** Begin **

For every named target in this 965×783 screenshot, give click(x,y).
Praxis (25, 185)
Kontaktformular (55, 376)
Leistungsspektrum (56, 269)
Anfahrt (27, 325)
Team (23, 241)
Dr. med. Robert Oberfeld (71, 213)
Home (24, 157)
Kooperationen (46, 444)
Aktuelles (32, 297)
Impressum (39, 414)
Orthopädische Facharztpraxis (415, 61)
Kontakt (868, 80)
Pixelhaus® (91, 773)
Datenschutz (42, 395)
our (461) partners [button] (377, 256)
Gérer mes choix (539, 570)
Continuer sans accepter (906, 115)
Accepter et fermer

** End **

Reproduce, word for word, the rows beginning with the one containing "Datenschutz (42, 395)" and continuing through the final row.

(Correct response)
Datenschutz (42, 395)
our (461) partners [button] (377, 256)
Gérer mes choix (539, 570)
Continuer sans accepter (906, 115)
Accepter et fermer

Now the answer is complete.